** START DOCUMENT TEXT **

Voicing concern for the future of Israel if the remaining hostages are left to be killed in captivity, Horn inquires, “What will happen to our country if we are ready to give up on people?”
“Because it feels to me as if it’s alright to sacrifice, and that’s what is happening,” he said, going on to describe the horrors of being held captive, and living through airstrikes while trapped in the enclave’s tunnels with his captors.
“You start hearing bombings, explosions, and they get louder and louder until they [the captors] get a phone call, and then you hear that you have to run. So you run inside the tunnels, and you have to trust the same terrorist who kidnapped you from your home,” he recounted.
Once, while held in a basement with several other hostages, Horn said he heard a very loud explosion “just a meter away.”
“The soldiers are doing their job, I respect and love them and we’re all human, and I understand that they want to protect us. But a millimeter to the right or to the left with the joystick and it would have meant that some eight to ten hostages would no longer be here,” he said, urging the government to end the fighting with a ceasefire and hostage release deal, calling it “the right and only way to bring back all of the hostages.”
After the speeches wrapped up outside Netanyahu’s official residence, hostage families led protesters to the premier’s private home further down the street, where the demonstration continued.
As the protesters moved down the street to Netanyahu’s home, where police were setting up crowd control barricades, a police commander was filmed calling The Democrats MK Naama Lazimi “a loser,” prompting anger from her party leader.

** END DOCUMENT TEXT **
** START ENTRIES PROVIDED **

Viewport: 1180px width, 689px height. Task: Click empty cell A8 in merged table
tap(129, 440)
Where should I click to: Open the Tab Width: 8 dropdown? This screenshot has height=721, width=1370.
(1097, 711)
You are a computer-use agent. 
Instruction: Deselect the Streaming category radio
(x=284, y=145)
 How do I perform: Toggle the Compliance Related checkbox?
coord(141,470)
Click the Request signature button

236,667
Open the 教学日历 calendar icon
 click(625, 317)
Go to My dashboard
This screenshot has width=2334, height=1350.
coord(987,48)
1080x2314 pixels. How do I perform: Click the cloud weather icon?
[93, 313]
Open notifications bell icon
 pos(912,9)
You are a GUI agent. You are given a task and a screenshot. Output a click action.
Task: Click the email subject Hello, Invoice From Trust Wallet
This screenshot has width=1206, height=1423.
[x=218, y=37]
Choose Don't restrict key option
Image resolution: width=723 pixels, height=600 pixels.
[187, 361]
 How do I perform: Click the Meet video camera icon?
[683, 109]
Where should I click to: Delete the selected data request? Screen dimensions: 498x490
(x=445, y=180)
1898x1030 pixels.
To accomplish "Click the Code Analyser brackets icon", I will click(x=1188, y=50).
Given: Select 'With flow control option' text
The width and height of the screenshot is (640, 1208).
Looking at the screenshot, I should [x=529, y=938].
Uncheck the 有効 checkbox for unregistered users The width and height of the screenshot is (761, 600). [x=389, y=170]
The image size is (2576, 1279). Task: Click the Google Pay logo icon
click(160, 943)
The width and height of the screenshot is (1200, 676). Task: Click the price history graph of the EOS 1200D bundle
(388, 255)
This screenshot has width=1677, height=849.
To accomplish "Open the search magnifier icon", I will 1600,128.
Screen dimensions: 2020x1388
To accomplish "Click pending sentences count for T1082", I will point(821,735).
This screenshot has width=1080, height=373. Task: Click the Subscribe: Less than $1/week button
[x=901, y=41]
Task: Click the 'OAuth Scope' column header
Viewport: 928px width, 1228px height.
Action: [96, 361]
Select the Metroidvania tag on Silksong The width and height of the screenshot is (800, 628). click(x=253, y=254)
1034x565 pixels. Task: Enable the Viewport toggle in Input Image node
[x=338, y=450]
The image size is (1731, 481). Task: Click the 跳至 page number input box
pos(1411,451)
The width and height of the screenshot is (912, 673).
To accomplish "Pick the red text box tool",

** END ENTRIES PROVIDED **

## REQUIRED TASK
Continue the news report on the Jerusalem hostage protest from the point where it stops.

## EXPECTED OUTPUT
After police officers refused to allow Lazimi to pass a barricade bisecting the road, Cdr. Yuval Reuven, who heads the Moriah police station, approached the left-wing lawmaker and shouted “you’re a loser” several times before walking off.
Lazimi, who enjoys parliamentary immunity as a Knesset lawmaker, wrote on X that her immunity is seen as “conditional” by the police, and “applies only to supporters of Ben Gvir and Netanyahu — for opponents of the regime, it no longer exists.”
In a swipe at the police commander, she added in another post that a “loser is someone detached from his duty to serve the country and has opted to serve a despot and Kahanist.”
The Democrats chairman Yair Golan calls for a probe by the Police Internal Investigations Department over the incident.
Terror groups in the Gaza Strip are holding 48 hostages, including 47 of the 251 abducted by Hamas-led terrorists on October 7, 2023. They include the bodies of at least 26 confirmed dead by the IDF. Twenty are believed to be alive and there are grave concerns for the well-being of two others, Israeli officials have said. Among the bodies held by Hamas is an IDF soldier killed in Gaza in 2014.